◆ **TÂCHE ASSIGNÉE**
Retranscris les données ci-dessous en liste JSON de chaînes, une chaîne par ligne et sans les lignes vides, en partant de la ligne qui contient « Find the location » et en allant jusqu'à la fin des données. Ne mets pas les images dans ta réponse.

◆ **DONNÉES ENREGISTRÉES**
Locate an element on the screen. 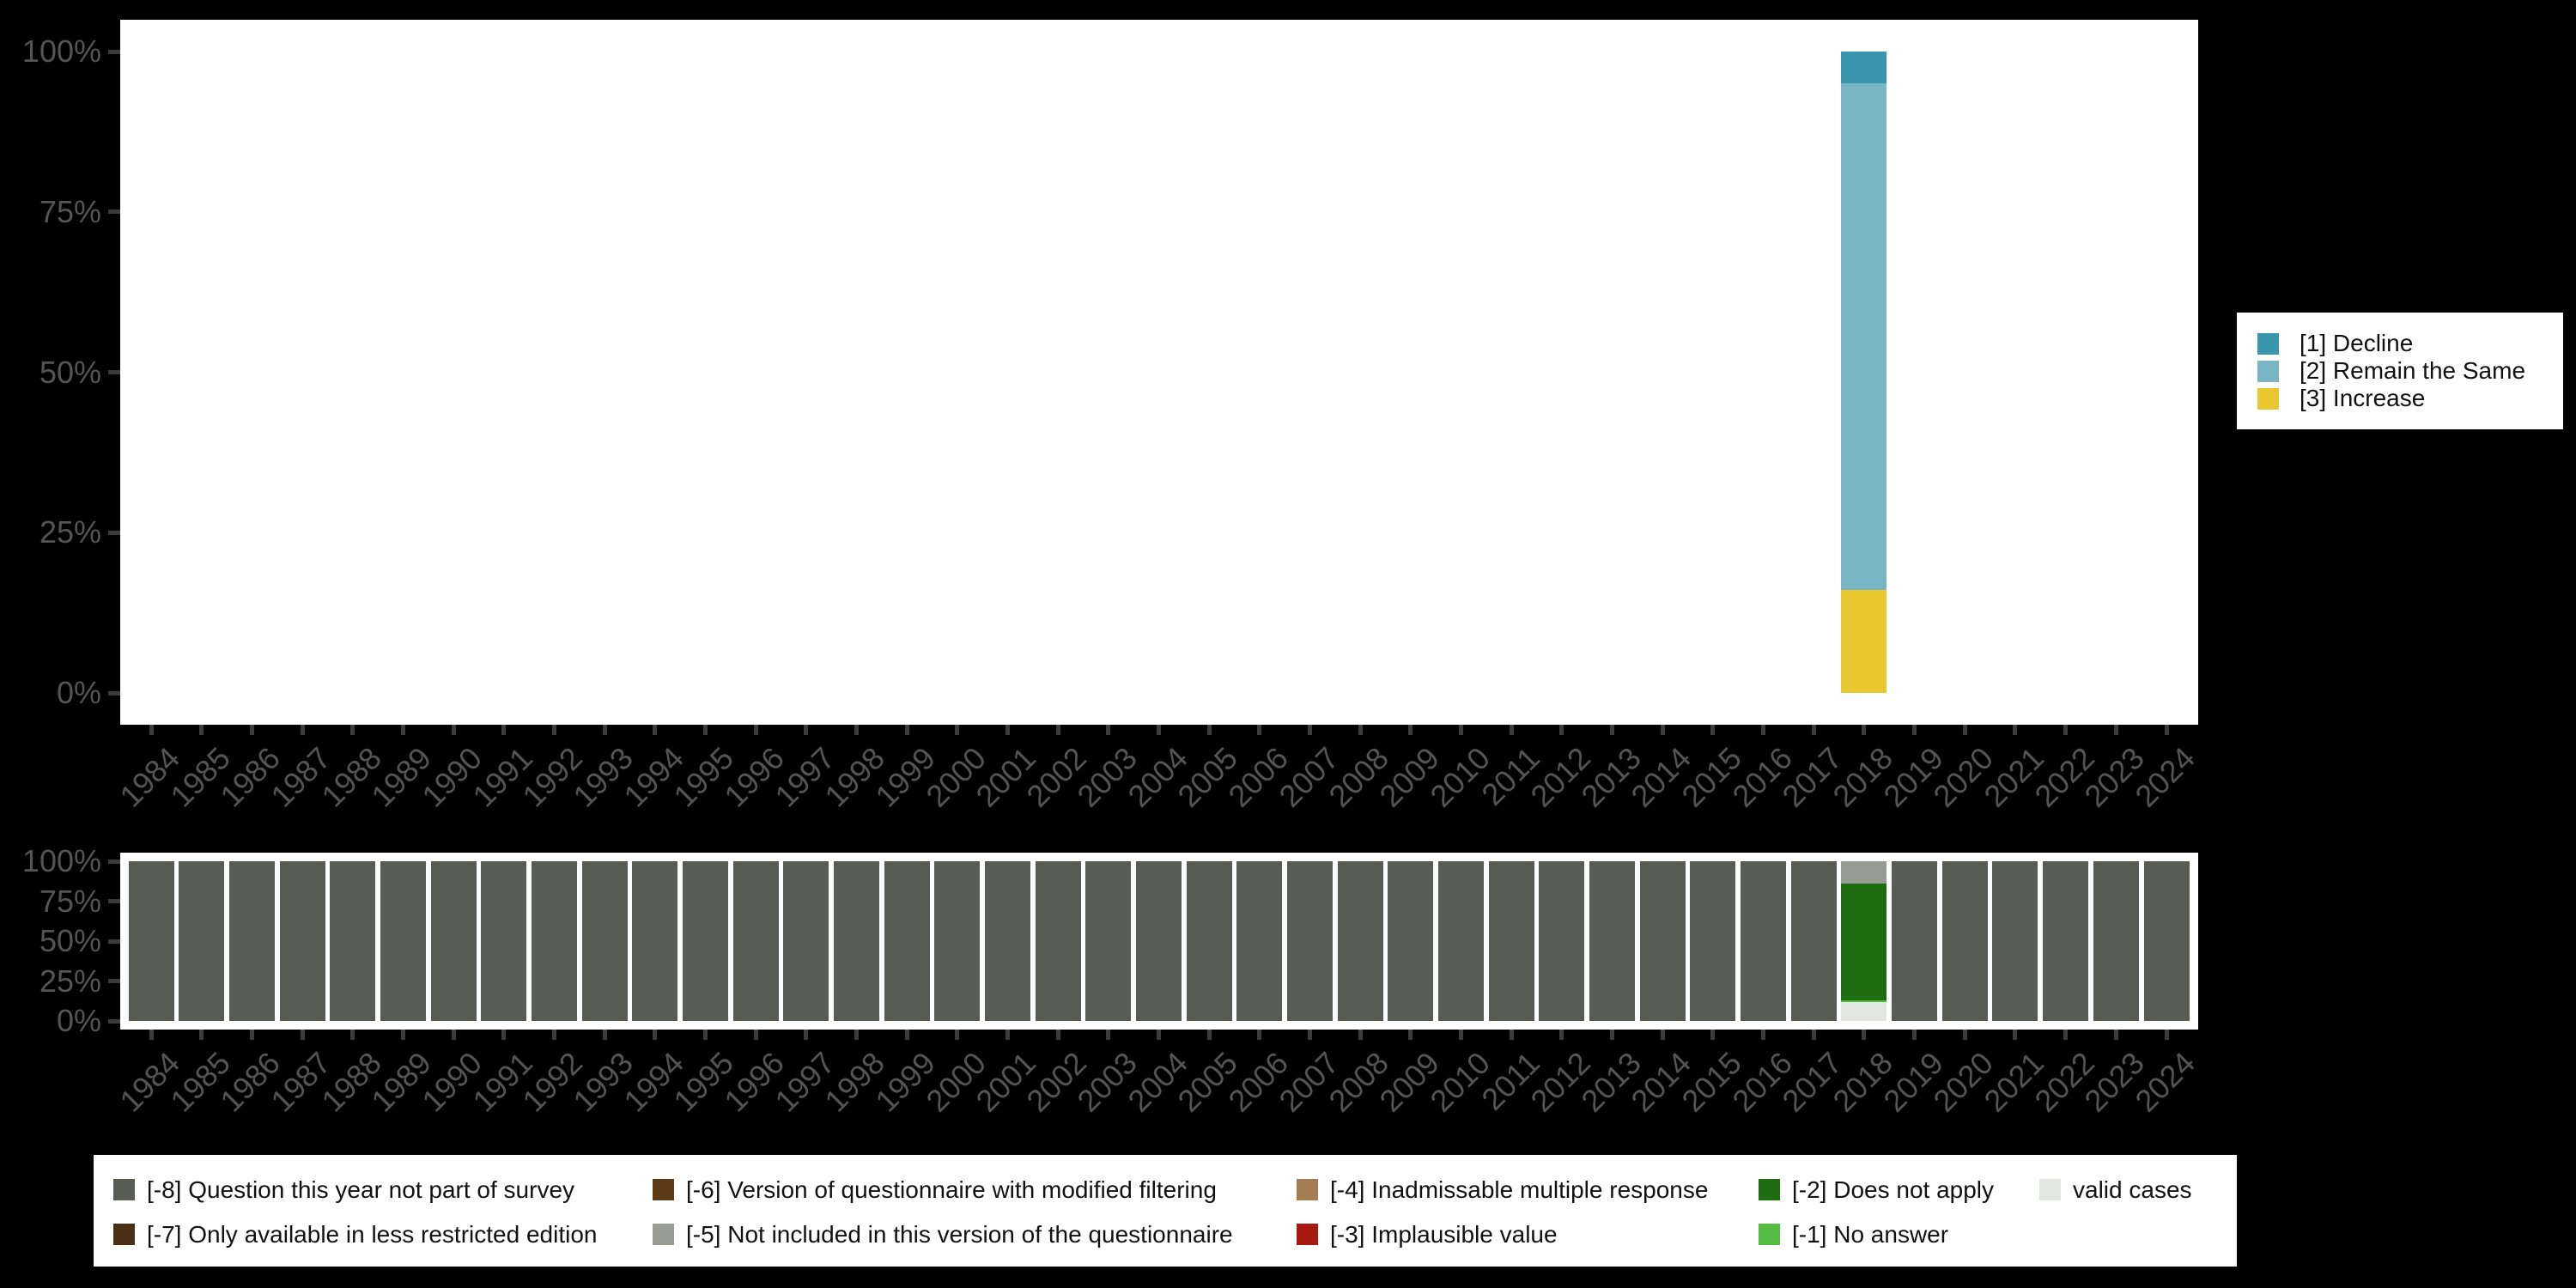 Image resolution: width=2576 pixels, height=1288 pixels. legend-item-label: [-1] No answer is located at coordinates (1871, 1234).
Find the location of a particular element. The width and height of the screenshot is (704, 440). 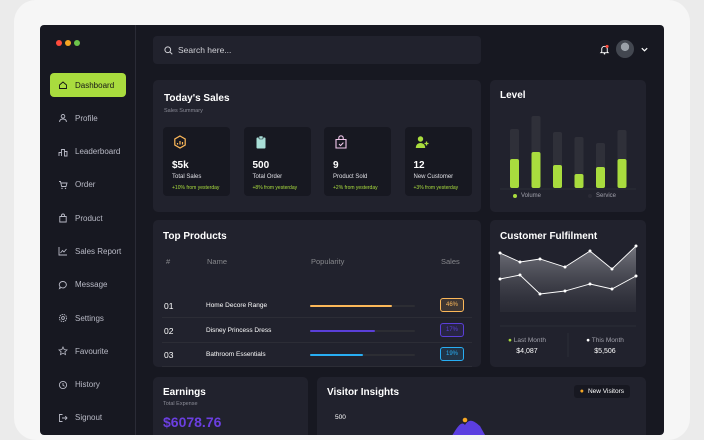

legend-service: Service is located at coordinates (602, 196).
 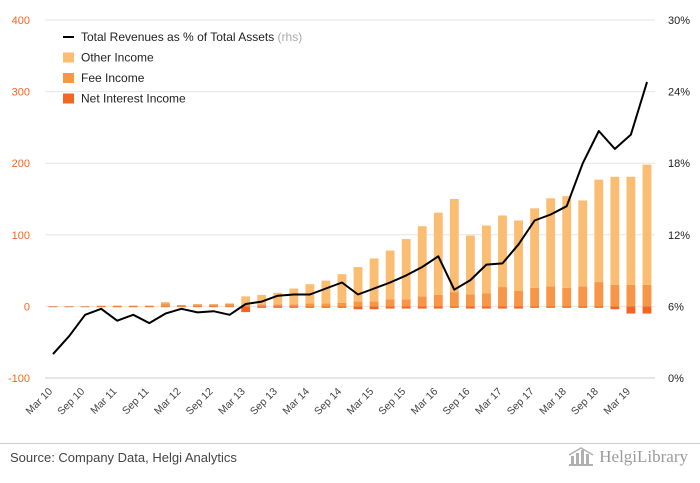 What do you see at coordinates (350, 444) in the screenshot?
I see `footer-divider` at bounding box center [350, 444].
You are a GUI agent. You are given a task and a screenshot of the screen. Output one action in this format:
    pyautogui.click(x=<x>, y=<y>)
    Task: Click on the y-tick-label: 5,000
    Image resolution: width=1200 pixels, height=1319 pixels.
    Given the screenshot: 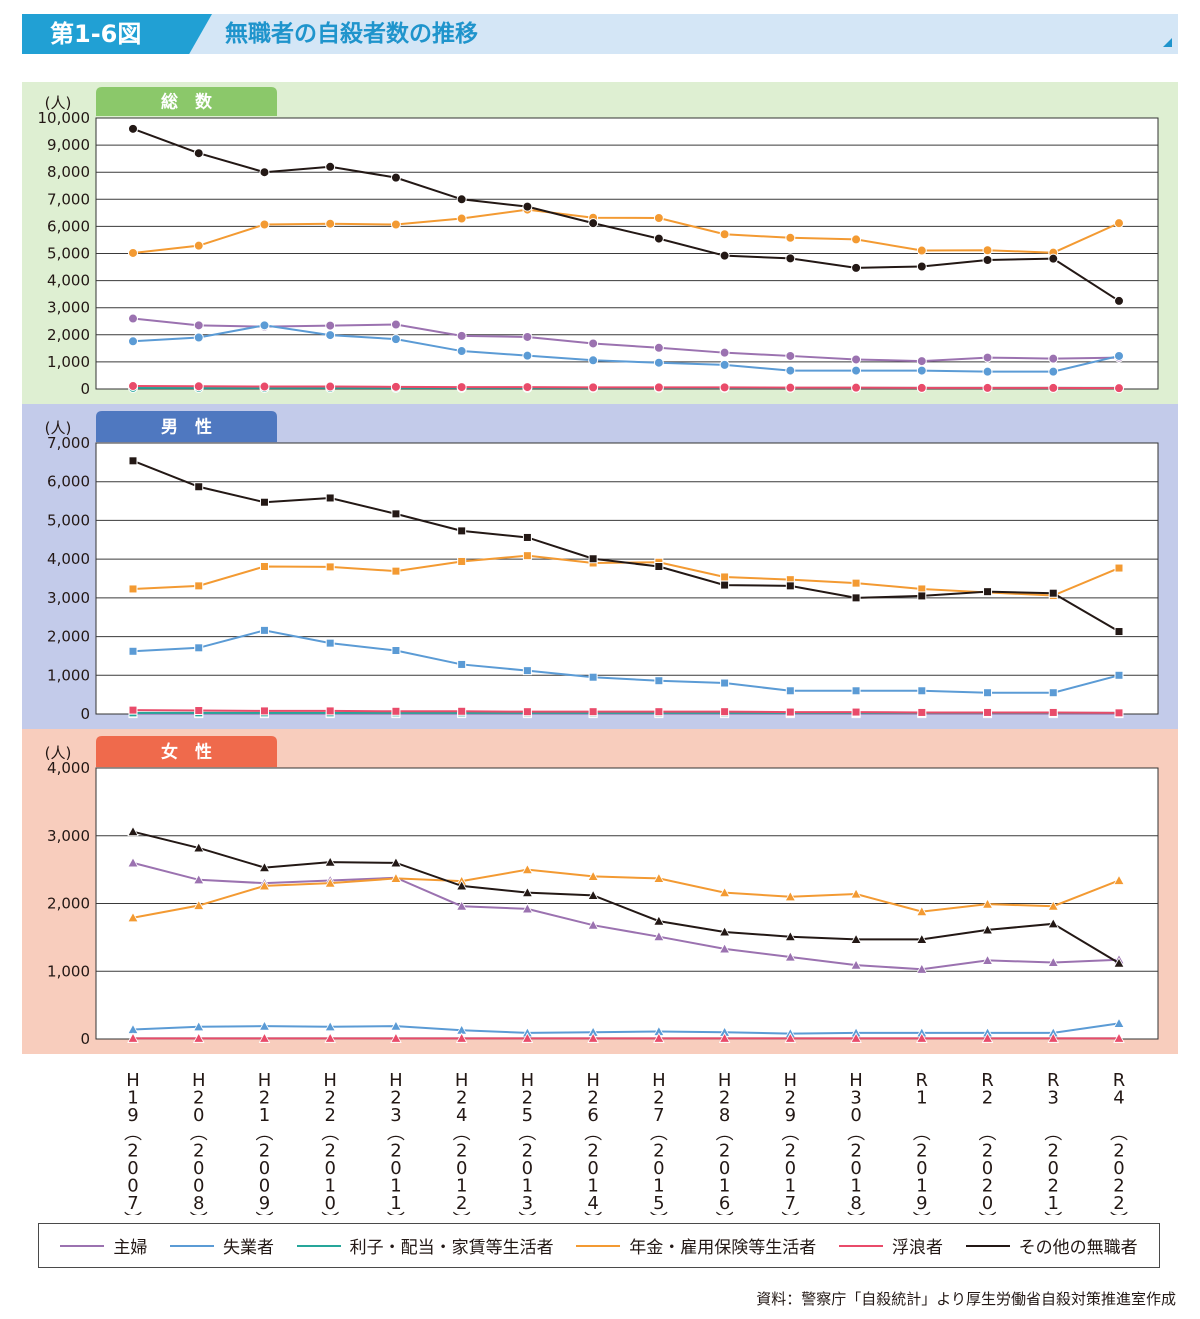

◆ **EXERCICE CORRIGÉ**
[
  "Find the location of a particular element. The width and height of the screenshot is (704, 440). ",
  "legend-service: Service is located at coordinates (602, 196).",
  "  What do you see at coordinates (350, 444) in the screenshot?",
  "I see `footer-divider` at bounding box center [350, 444].",
  "You are a GUI agent. You are given a task and a screenshot of the screen. Output one action in this format:",
  "    pyautogui.click(x=<x>, y=<y>)",
  "    Task: Click on the y-tick-label: 5,000",
  "    Image resolution: width=1200 pixels, height=1319 pixels.",
  "    Given the screenshot: "
]